I recently purchased an amaryllis kit at my favorite general store. Amaryllis plants are wonderful: they will produce anywhere from 3 to 9 lovely large lily-like blossoms. They are foolproof if you follow the directions. They come with a soil-like medium, a pot and the bulb. Just hydrate the disk of planting medium (generally coir, a sustainable alternative to peat moss made of shredded coconut fiber) and plant the amaryllis bulb. Half or more of the bulb should be above the soil line in the pot. I like to soak the roots in warm water for 15 minutes before planting to make them more flexible, though the directions don’t tell you to do that. Put on a sunny windowsill and wait. Sometimes an amaryllis bulb will start growing immediately, other times it will sit and sulk for up to a month. (You might want to talk to it, giving it encouraging words if you’re in a hurry). Sometimes it will produce leaves, then flowers – but most commonly the flowers come first. Sometimes you will get just one stalk of flowers, other times 2 or even 3 in sequence. The more you pay for the bulb, generally, the more stems you will get.

 

Poinsettias on display at trials

Even easier than amaryllis are poinsettias. Every florist and grocery store has them for sale in full bloom right now, ready to adorn your table. Only the “flowers” are not really flowers. They are modified leaves called bracts, which surround an inconspicuous yellow flower in the middle of each cluster. You can get them in a wide variety of colors and shapes. Red is the classic color, and still my favorite, but they also come in pink, cream, striped, peach, cinnamon and more. The key to happy poinsettias is to avoid overwatering them. Only water when the soil feels dry – and when the pot feels light when you pick it up. They do fine in the interior of the house – they don’t need direct sunlight, which may account, in part, for their popularity.
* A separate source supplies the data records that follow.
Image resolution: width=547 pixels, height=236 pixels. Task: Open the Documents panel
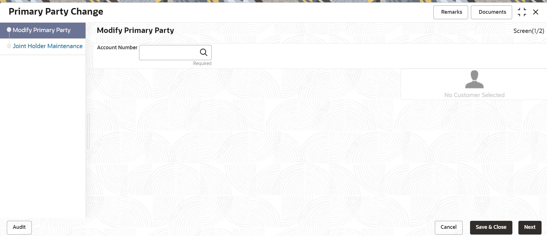pyautogui.click(x=491, y=12)
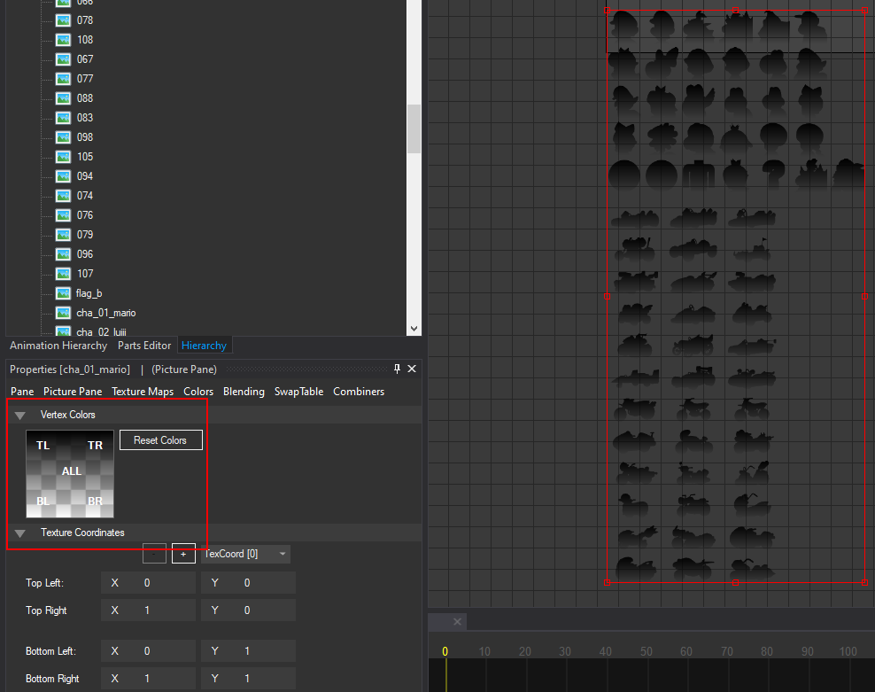This screenshot has width=875, height=692.
Task: Click the image icon for item 094
Action: (x=63, y=175)
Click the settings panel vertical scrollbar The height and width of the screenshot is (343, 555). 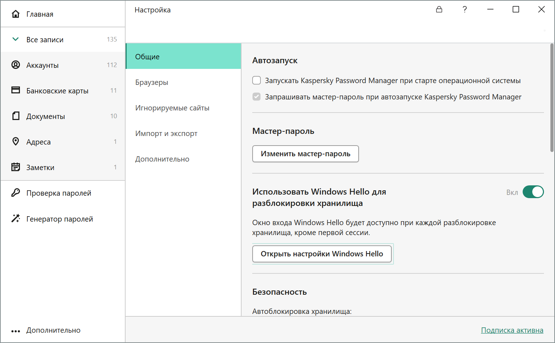click(552, 98)
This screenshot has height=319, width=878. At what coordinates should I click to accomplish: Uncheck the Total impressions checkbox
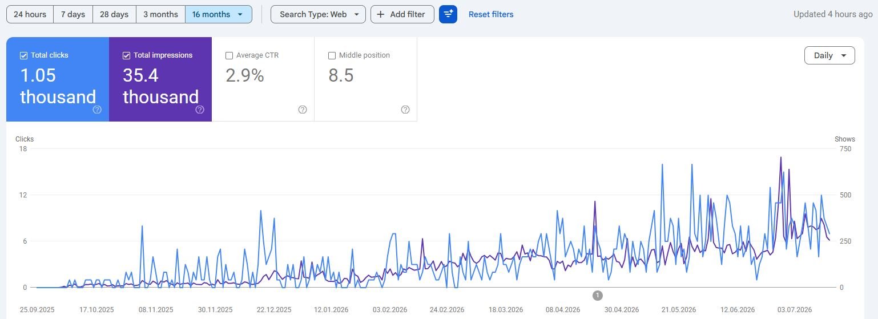126,55
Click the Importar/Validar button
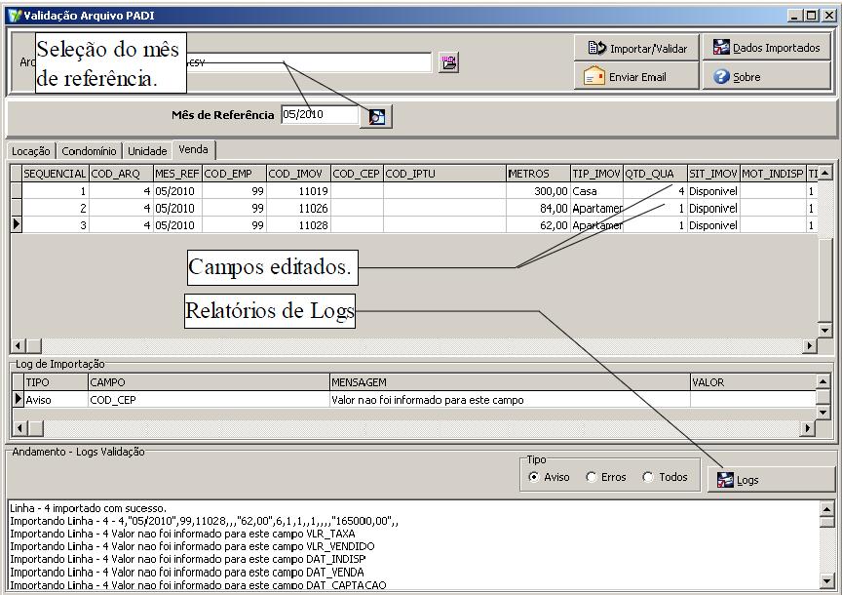842x595 pixels. coord(637,48)
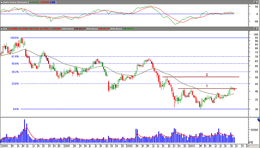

You can save them from year to year but the production of the colorful bracts depends on having days of a certain length, which is best done in a greenhouse. And contrary to popular myth, the plants are not poisonous to cats – a University of Ohio team tested them. Poor test kitties, I’m sure they’re not tasty. (I do wonder how they got the cats to eat the poinsettias).

 

Paperwhite are another sure winner for the holidays, and a great gift for the gardener. These are generally sold as bulbs, not kits, so you have a little more work to do if you’d like these fragrant white blossoms. And it’s too late to get them blooming by Christmas. They generally take a month or more from planting to blooming (for me, anyway). But I shall buy some today, and get started. Paperwhites are in the narcissus or daffodil family. To get them to bloom you will need a flat, wide dish that is an inch or two deep. Fill the dish with gravel or small stones. And although you can pick stones out of your driveway, white stones are available at garden centers in small bags and look much nicer. Simply arrange the bulbs shoulder-to shoulder in the gravel with at least half the bulb sticking up above the layer stones. Then add water until it just kisses the bottom of the bulbs. Do not, I repeat, do not fill the dish with too much water, as you can rot the bulbs. You may need to tie up your paperwhites to keep them from flopping over when the leaves and flower stems get tall. And rotating the dish every few days keeps them from leaning toward the window grasping for more winter light. Paperwhites produce more than one blossom on each stem, and are really quite elegant. They are not re-useable, however. That’s right. After they bloom just throw them away because they are not hardy in New England.

 

Pointsettias

Winter in New England can be bleak. I buy cut flowers at my local florist to keep on the table to brighten the room and remind me of summer. But a few good plants can tide me over during those times when the flowers I’ve bought have gone by, and before I get the next batch. And as to that Crown of Thorns, writing this column inspired me to work on cleaning it up. I used the vacuum cleaner and it worked!